(Dataset entries)
********************

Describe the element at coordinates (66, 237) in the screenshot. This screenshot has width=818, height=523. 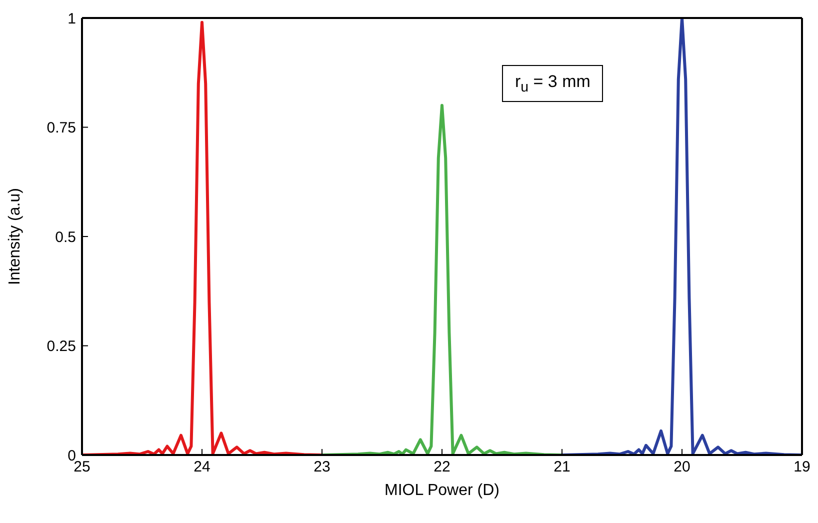
I see `y-tick-label: 0.5` at that location.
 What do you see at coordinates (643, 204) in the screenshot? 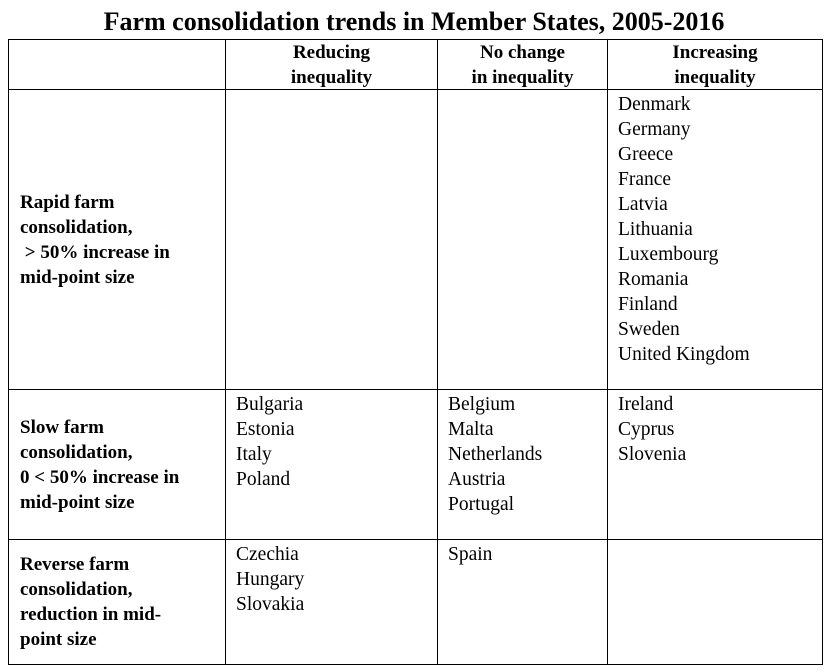
I see `country-item: Latvia` at bounding box center [643, 204].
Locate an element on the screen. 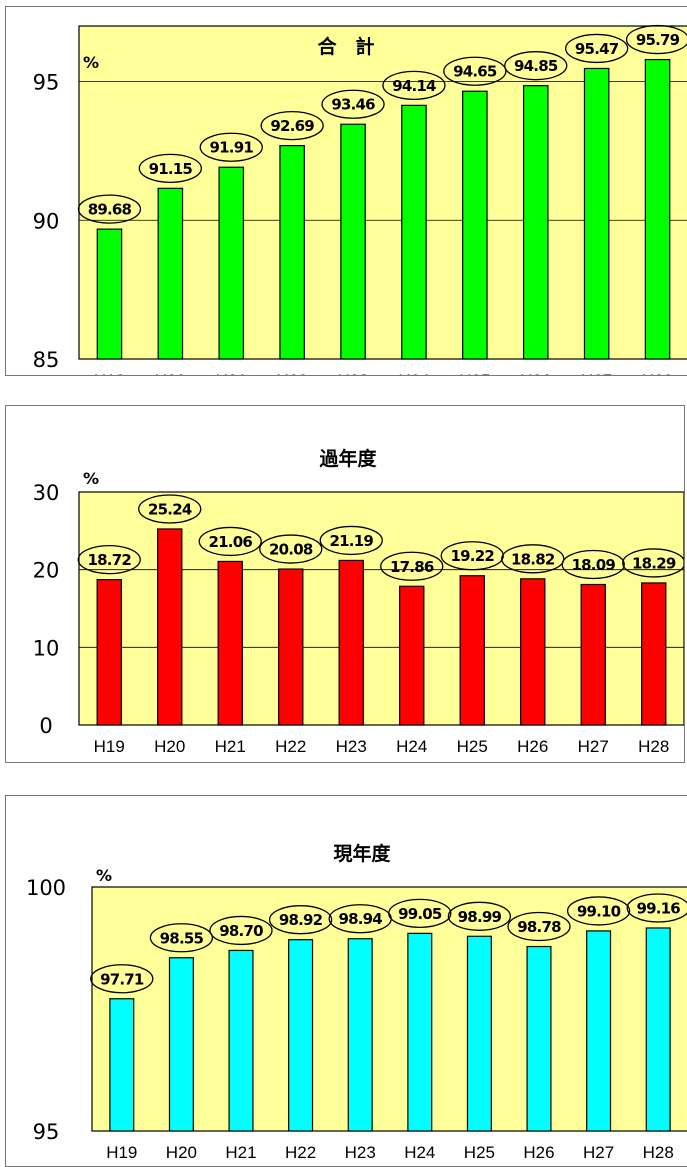 The height and width of the screenshot is (1167, 687). data-label: 97.71 is located at coordinates (122, 979).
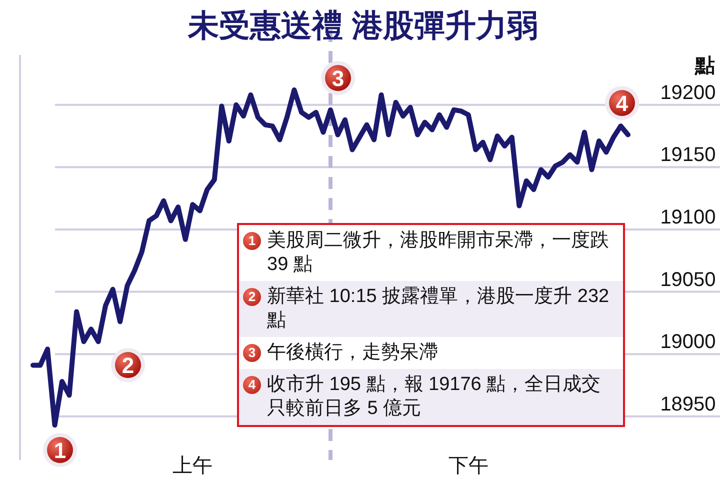 This screenshot has width=727, height=483. Describe the element at coordinates (468, 466) in the screenshot. I see `x-tick-label: 下午` at that location.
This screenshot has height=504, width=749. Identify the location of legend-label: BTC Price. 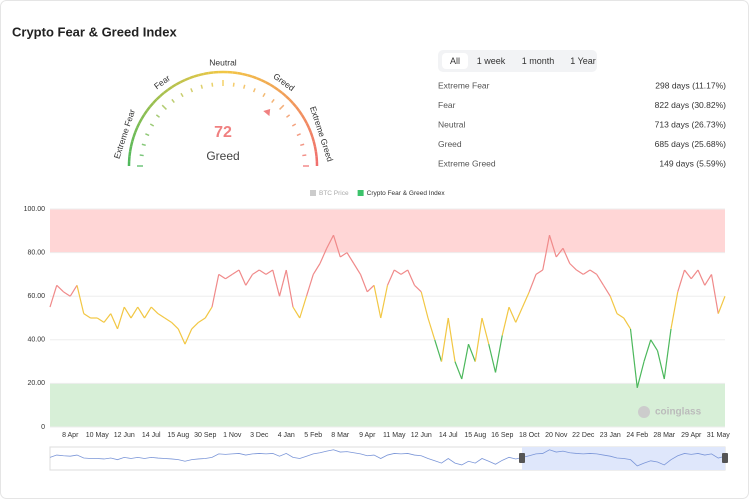
(334, 194).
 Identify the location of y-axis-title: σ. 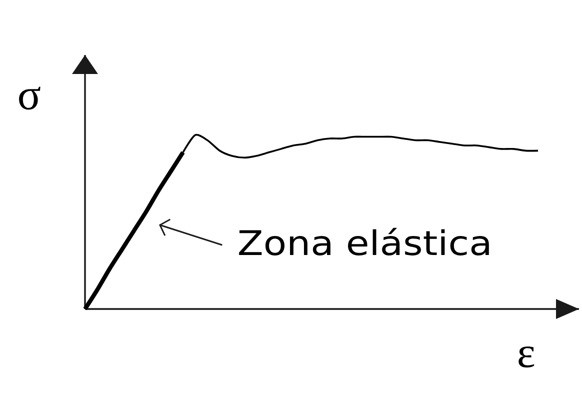
(30, 98).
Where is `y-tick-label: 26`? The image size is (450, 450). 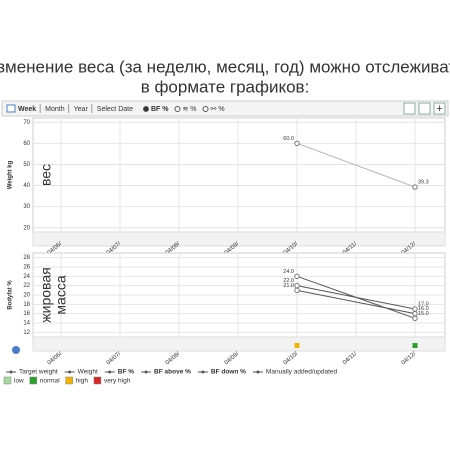
y-tick-label: 26 is located at coordinates (26, 268).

********************

What is being asked —
Copy out the rows word for word, from the line containing "Identify the location of y-axis-title: σ." through the end of the rows, leaving the pictures out.

Solution below —
 Identify the location of y-axis-title: σ. 
(30, 98).
Where is `y-tick-label: 26`? The image size is (450, 450). 
y-tick-label: 26 is located at coordinates (26, 268).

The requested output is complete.